Work instruction - Look through the records below for the word "toolbar". Report how many lines have it, and only that number.

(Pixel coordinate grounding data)
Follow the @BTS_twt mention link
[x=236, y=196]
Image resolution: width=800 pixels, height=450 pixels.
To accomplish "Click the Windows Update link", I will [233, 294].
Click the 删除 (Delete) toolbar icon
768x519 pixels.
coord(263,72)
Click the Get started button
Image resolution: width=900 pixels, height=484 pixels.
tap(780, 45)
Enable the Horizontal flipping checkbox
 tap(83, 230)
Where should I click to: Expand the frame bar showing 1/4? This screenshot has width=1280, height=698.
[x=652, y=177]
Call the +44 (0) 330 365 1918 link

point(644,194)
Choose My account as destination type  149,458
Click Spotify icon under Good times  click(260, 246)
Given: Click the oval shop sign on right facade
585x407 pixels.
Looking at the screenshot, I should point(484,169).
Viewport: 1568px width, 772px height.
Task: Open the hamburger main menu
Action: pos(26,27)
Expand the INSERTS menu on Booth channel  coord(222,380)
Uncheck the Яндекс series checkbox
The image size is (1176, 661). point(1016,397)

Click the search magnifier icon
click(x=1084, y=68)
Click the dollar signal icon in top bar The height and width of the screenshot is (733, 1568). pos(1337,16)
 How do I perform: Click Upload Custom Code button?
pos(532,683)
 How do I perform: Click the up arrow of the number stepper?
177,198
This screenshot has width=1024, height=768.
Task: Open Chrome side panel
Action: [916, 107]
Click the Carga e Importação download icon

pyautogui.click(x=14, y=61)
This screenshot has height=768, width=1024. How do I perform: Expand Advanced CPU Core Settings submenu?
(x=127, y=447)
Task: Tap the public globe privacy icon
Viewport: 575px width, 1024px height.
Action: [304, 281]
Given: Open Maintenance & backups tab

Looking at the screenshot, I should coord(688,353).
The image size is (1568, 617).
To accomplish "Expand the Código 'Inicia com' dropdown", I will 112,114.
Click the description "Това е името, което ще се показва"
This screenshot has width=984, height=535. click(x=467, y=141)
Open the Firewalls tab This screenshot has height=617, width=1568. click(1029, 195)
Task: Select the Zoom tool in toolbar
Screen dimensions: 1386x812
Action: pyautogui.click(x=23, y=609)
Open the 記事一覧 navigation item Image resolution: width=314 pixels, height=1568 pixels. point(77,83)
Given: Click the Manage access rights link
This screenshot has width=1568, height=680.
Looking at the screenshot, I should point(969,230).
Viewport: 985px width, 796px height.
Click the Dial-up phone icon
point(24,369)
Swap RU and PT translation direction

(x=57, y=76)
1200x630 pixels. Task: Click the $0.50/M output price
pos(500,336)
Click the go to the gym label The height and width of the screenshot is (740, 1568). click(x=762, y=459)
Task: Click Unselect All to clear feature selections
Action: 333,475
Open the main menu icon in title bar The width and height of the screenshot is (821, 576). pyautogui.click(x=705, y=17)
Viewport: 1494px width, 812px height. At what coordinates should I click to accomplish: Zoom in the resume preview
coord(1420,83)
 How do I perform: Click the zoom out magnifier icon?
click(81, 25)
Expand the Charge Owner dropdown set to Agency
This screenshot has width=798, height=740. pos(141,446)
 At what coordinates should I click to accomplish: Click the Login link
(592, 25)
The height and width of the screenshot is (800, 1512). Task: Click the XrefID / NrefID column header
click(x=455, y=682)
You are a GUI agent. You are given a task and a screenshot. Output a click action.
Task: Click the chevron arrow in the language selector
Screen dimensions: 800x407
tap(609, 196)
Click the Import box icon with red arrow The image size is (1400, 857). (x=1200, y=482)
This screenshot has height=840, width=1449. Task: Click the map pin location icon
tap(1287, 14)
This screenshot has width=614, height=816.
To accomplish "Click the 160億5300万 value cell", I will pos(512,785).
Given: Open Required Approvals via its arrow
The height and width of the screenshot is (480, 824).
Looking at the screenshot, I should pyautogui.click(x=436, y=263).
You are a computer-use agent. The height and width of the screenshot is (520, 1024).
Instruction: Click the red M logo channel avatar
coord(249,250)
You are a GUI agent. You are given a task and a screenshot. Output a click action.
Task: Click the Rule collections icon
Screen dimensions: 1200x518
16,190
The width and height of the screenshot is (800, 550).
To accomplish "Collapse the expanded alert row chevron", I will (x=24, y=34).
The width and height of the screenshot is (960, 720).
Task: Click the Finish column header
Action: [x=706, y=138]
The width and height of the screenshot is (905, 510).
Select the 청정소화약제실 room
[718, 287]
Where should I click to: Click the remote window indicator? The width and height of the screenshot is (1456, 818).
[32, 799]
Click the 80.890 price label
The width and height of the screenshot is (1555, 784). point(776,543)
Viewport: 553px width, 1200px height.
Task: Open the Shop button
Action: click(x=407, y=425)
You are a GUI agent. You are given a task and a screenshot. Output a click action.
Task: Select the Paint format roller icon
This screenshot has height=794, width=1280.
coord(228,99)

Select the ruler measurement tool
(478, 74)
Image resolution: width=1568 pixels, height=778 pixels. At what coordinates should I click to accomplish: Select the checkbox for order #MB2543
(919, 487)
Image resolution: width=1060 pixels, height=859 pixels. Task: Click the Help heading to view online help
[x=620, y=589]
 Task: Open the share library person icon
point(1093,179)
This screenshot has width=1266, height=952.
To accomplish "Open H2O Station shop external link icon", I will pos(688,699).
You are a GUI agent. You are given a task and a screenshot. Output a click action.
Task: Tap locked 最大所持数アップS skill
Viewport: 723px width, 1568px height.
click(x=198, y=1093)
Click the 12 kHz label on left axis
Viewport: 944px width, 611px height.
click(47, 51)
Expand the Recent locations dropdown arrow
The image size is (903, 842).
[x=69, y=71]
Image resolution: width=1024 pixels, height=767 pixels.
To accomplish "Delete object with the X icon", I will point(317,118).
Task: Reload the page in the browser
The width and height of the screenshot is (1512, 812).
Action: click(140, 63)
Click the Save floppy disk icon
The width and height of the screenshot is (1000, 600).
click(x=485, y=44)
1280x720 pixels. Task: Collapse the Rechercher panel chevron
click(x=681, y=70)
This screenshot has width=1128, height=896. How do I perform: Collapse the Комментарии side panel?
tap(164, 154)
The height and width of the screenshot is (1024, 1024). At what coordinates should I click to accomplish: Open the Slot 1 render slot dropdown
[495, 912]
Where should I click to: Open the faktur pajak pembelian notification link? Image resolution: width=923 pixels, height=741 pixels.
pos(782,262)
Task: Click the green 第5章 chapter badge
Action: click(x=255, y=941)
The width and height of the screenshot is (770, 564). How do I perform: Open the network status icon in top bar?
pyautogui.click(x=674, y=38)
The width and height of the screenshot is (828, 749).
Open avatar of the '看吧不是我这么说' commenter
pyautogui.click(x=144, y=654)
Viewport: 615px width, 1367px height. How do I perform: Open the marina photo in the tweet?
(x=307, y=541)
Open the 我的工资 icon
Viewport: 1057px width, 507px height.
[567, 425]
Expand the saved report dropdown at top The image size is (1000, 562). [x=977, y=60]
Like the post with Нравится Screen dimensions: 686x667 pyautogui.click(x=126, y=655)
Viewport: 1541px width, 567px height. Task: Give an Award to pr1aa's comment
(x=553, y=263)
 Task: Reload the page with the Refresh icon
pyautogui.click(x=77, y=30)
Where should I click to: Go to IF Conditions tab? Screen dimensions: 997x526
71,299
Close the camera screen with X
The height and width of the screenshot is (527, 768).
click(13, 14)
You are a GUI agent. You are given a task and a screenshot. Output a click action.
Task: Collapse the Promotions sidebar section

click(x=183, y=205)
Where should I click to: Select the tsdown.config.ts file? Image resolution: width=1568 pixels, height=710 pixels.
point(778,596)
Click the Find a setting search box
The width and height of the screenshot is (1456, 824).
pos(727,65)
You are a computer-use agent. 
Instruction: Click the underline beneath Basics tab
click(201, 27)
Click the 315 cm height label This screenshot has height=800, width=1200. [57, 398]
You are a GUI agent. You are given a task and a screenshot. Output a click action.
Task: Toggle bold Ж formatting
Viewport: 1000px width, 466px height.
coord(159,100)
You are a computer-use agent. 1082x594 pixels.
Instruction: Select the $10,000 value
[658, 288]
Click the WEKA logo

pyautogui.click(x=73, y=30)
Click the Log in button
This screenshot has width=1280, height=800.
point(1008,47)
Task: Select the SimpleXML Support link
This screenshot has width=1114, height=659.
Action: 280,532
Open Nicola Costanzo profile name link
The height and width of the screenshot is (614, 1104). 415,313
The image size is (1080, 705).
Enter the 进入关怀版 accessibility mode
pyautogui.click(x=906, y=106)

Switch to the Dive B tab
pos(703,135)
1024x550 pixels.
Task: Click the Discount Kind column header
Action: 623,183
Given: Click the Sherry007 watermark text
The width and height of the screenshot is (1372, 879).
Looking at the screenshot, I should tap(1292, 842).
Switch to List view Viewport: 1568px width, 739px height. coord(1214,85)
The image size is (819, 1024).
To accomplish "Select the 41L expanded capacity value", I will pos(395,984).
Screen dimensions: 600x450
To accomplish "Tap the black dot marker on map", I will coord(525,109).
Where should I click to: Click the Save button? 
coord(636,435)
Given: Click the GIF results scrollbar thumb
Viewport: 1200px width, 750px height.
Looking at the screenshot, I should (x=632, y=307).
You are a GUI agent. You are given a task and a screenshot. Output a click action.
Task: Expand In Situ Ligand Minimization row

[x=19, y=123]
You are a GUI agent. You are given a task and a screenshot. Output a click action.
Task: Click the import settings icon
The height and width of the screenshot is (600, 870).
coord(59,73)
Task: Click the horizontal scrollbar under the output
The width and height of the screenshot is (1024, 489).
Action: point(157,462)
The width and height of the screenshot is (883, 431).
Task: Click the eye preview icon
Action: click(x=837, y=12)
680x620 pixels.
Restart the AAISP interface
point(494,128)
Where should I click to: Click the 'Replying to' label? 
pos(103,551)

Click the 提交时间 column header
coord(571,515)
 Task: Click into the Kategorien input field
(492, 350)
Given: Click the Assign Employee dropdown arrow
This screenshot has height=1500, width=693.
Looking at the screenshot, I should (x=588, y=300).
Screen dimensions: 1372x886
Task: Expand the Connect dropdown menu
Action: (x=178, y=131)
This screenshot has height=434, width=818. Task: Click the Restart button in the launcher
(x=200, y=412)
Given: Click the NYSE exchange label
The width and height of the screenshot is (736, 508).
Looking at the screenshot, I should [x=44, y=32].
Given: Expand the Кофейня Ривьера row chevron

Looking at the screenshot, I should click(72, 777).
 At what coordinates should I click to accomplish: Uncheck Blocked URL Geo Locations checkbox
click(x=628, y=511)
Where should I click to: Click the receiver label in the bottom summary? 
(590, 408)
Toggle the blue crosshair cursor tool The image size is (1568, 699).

Result for this exercise - 2